Augusto Cury critica polarização: "Brasil está cansado"

ResumoAugusto Cury, psiquiatra e escritor, criticou a polarização política no Brasil em publicação no Instagram, defendendo a união do melhor da direita e da esquerda para pacificar o país. A declaração ocorre após pesquisa Datafolha indicar 8% das intenções de voto para um candidato específico, contexto que reforça o cansaço nacional com o embate ideológico.

Em postagem no Instagram, Augusto Cury defendeu unir o melhor da direita e da esquerda, criticou a polarização e pediu pacificação. Pesquisa Datafolha mostra candidato com 8% das intenções de voto.

Helena Drumond
Helena Drumond Analista de criptoativos e fintechs · 07 de setembro de 2026
Augusto Cury critica polarização: "Brasil está cansado"

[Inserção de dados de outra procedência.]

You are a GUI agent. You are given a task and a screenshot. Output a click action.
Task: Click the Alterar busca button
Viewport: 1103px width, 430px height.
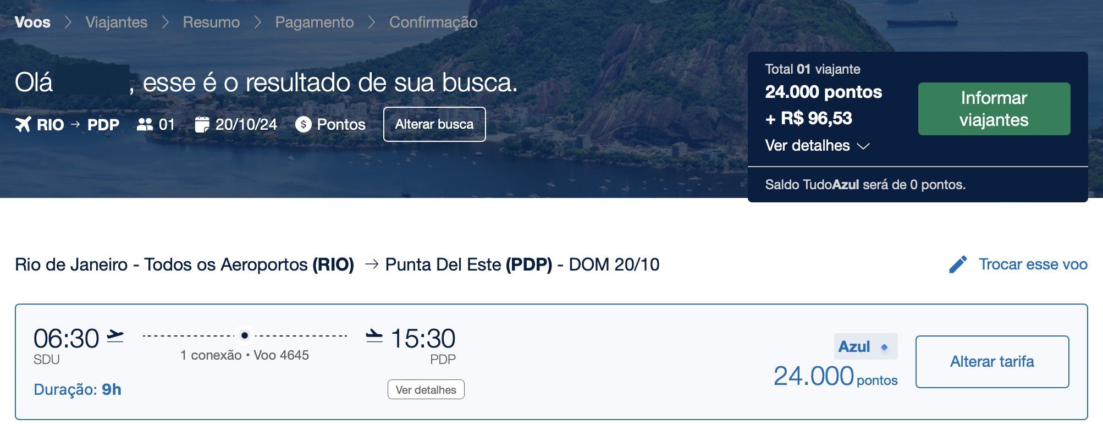(434, 124)
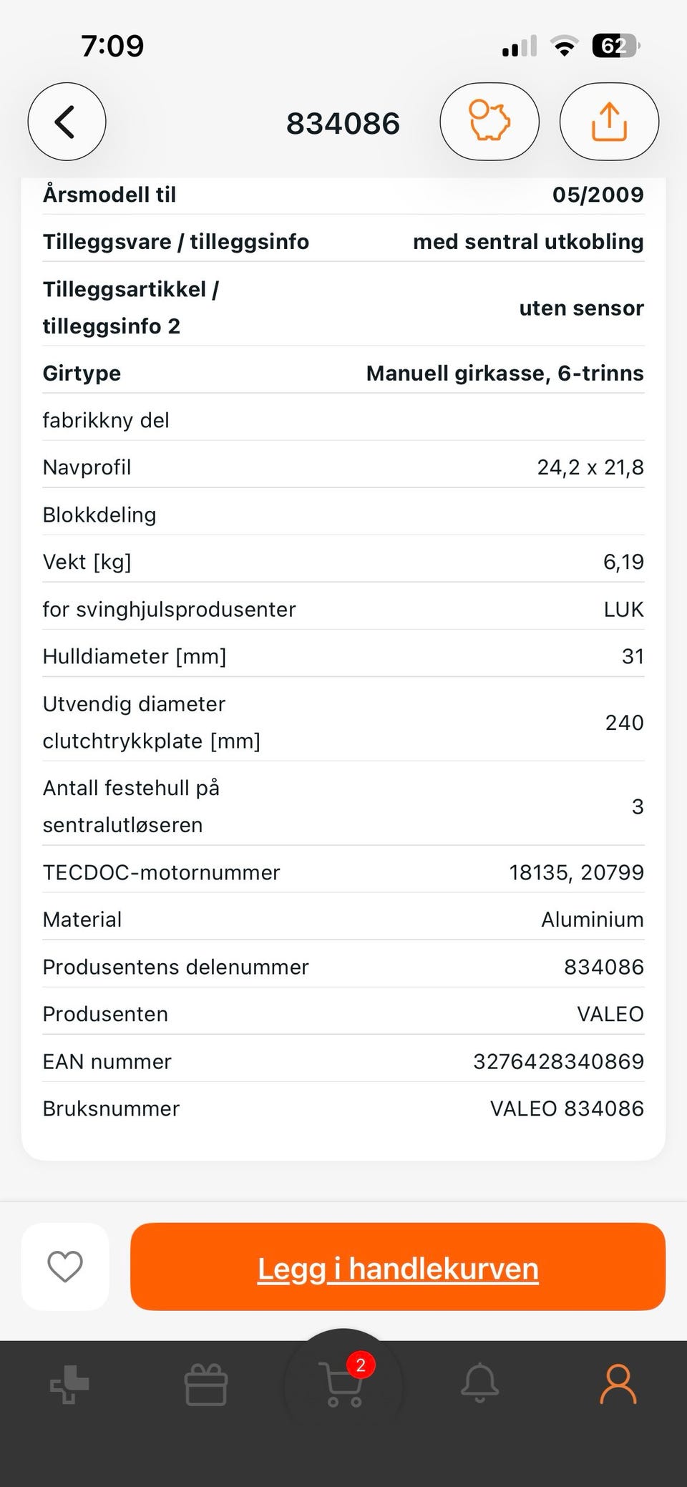Tap the TECDOC-motornummer row

tap(343, 872)
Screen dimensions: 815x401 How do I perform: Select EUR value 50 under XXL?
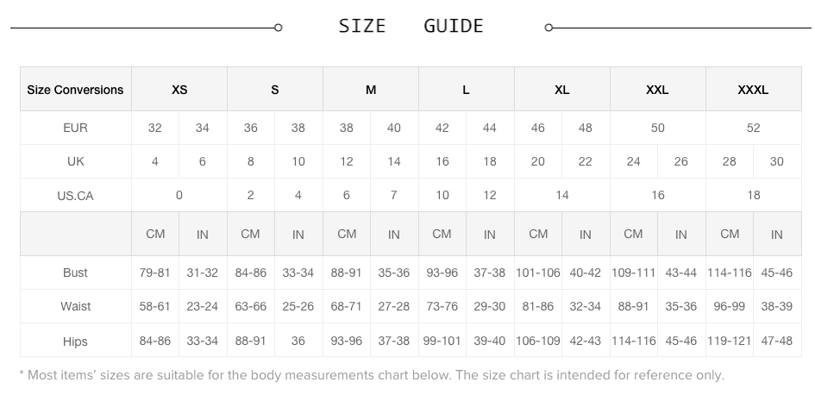pos(657,128)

O escritor e candidato à Presidência pelo Avante, Augusto Cury, usou as redes sociais neste domingo, 6, para criticar a polarização política e defender um governo que una propostas de direita e esquerda. Em postagem no Instagram, ele afirmou que o "Brasil está cansado dessa polarização insana".

"Nós temos que ter o melhor da direita na nossa mente e o melhor da esquerda no coração", escreveu, em mensagem de agradecimento a apoiadores. Na sequência, explicou a ideia: "Temos que ter um Estado enxuto, empreendedorismo e meritocracia, menos impostos", disse, apontando para a mente. "Mas o coração tem que cuidar das pessoas que sofrem, que precisam ser abraçadas, feminicídio e escola pública que está desabando." O candidato encerrou pedindo união para pacificar o país.

A declaração ocorre em um momento de ascensão nas pesquisas. Há uma semana, Cury chamou atenção ao aparecer em terceiro lugar na disputa presidencial. Levantamento do Datafolha divulgado nesta quinta-feira, 3, mostra o escritor com 8% das intenções de voto. Com o avanço, o candidato passou a ser alvo dos adversários na corrida eleitoral.

A fala de Cury tenta se posicionar acima do embate entre os dois polos, em um cenário em que o eleitor diz estar cansado do confronto constante. Resta saber se a mensagem de conciliação vai se traduzir em votos ou se a polarização vai continuar dominando o debate público.